A muscle in his jaw ticks. His breaths come slow and very deep. It's like all of the rage has drained away from him, leaving in its place this quiet and remote stranger she doesn't recognize. She notices, suddenly, that he's still wearing the same shirt she'd daggered him in. There's a tear in the fabric over his heart. The memory of slipping her fingers through a tear in the last shirt like this he'd worn plucks at her. She wants so badly to reach out and touch him with the same easy intimacy with which she'd done it before. Except, she doesn't think he would allow it. He doesn't look up at her, only sits staring straight ahead. Waiting for her to leave.
She wants to speak to him, but she can't. Not anymore. Not when he's like this.
Elena leaves, reassuring herself that in a few hours Klaus will be back to his usual self.

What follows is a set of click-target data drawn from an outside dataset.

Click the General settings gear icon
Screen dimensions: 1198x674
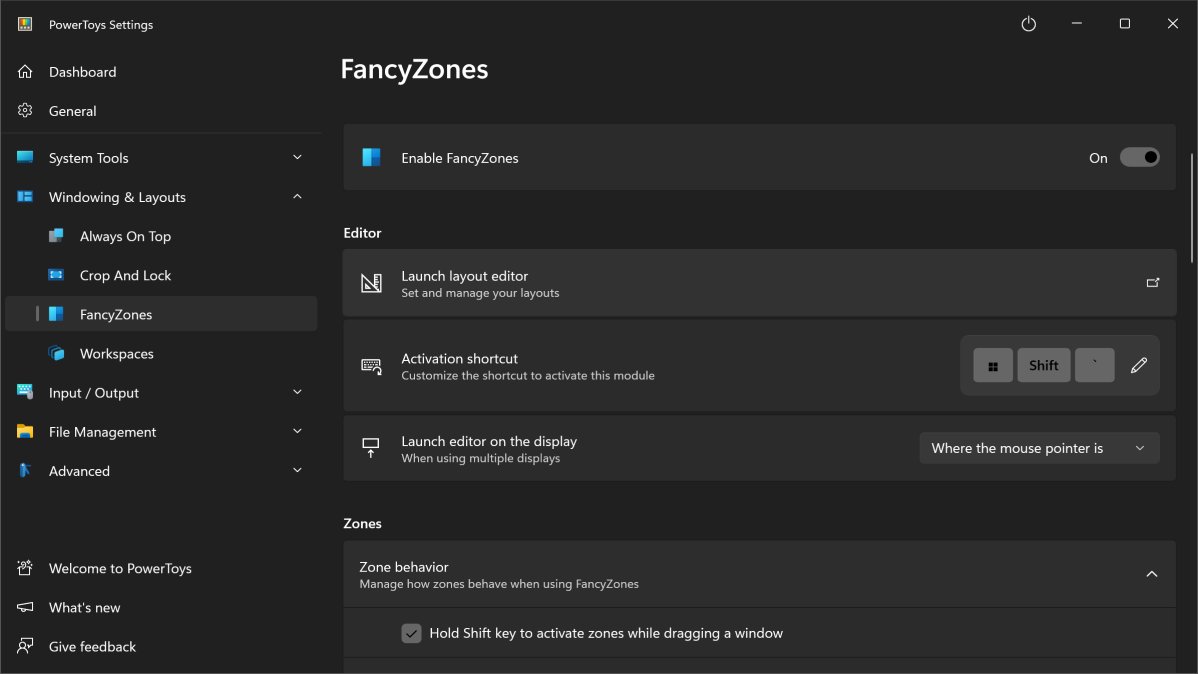coord(25,111)
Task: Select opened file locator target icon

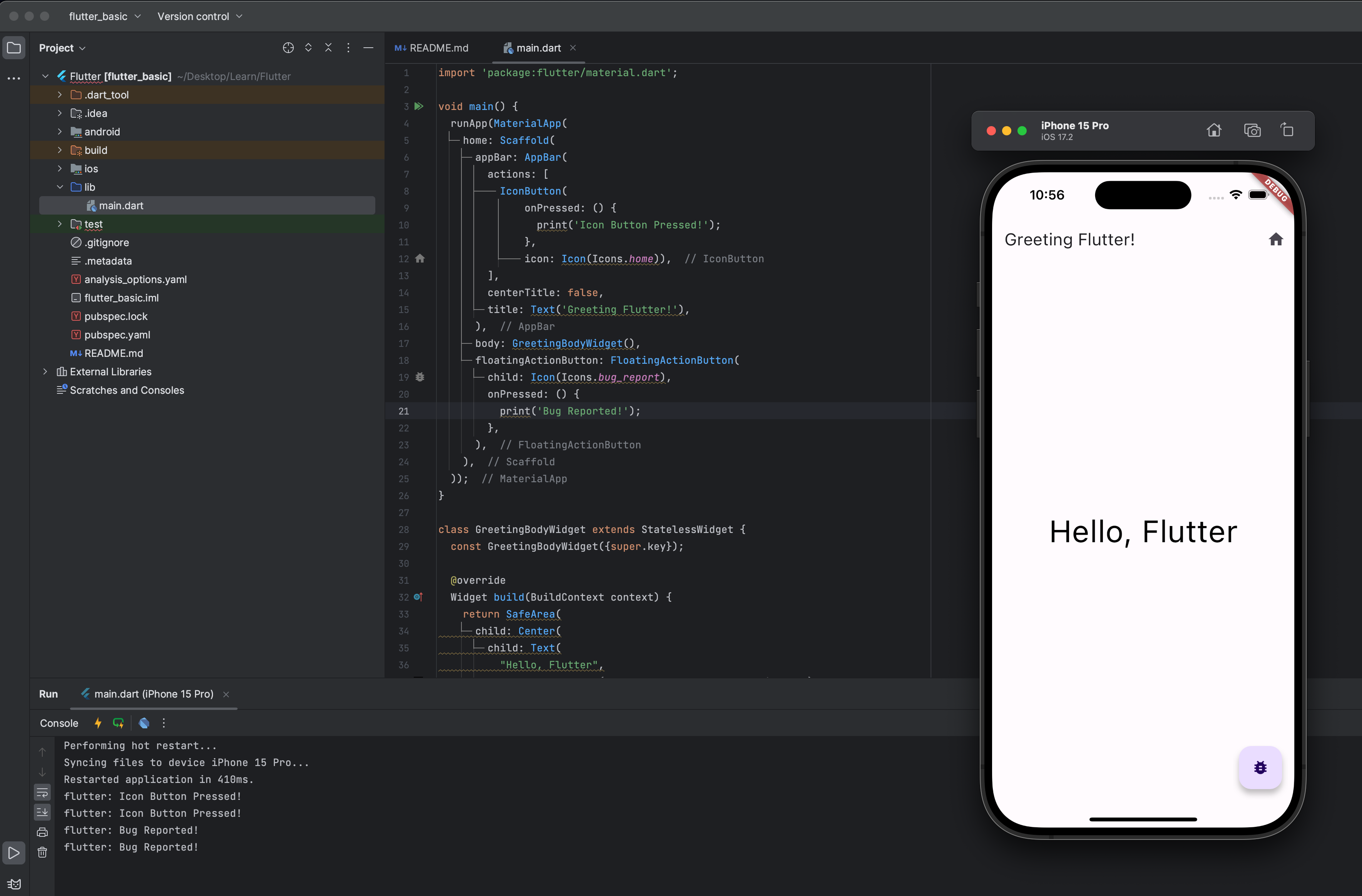Action: point(288,48)
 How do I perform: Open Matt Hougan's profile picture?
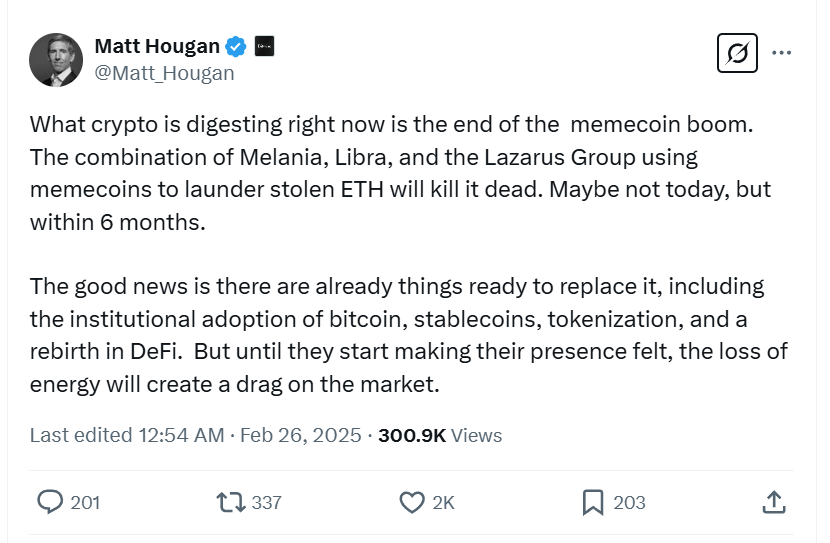point(56,59)
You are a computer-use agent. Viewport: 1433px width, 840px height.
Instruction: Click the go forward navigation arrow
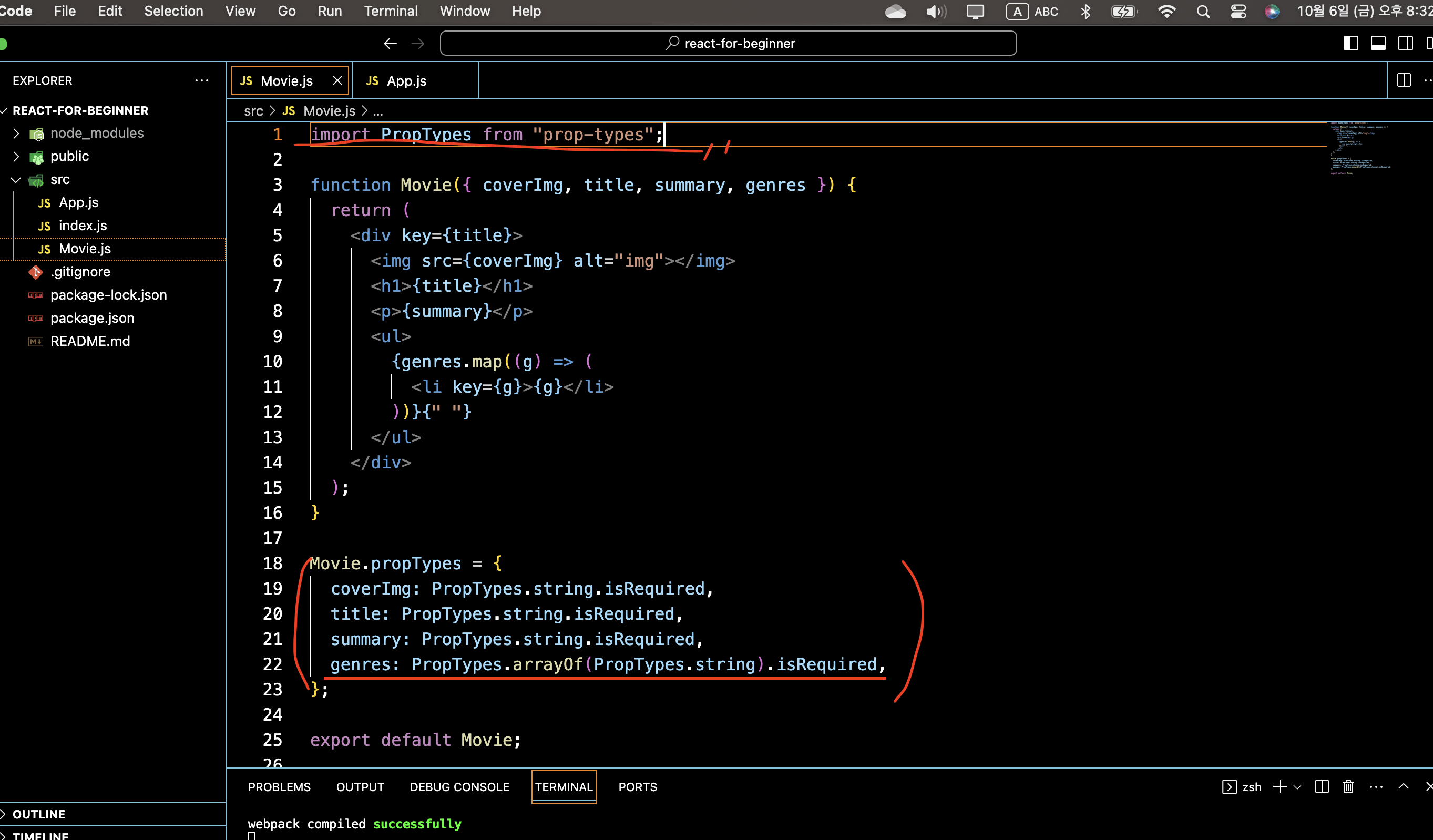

She's halfway down the hall when she hears him scream, followed by the sound of something large, heavy, and probably wooden smashing against the wall.
It's a good sign, she thinks. At least he's finally venting.
In a little while, everything will be okay.
There's a certain surreality to the manor this morning that Elena can only appreciate now that her interview with Klaus has finally come to an end.
The library is still smashed to bits. Klaus has taken over her bedroom. The front parlor is in bad shape, and the second parlor where Tyler was tortured is covered in blood and guts and emanates a fierce odor that makes her teeth ache and her hair stand on end when she passes too close to the doors. She doesn't envy the hybrid who will no doubt be tasked with cleaning it up.
She can't stomach going outside right now.
In the kitchen, Elena makes herself a breakfast of dry toast and hot tea.
The tea's gone cold in her hands by the time Stefan ambles in, looking disheveled and tired.
"You're okay," he says, looking her over with dark, sharp eyes.
"When am I ever not?"
"Klaus didn't hurt you upstairs, did he?"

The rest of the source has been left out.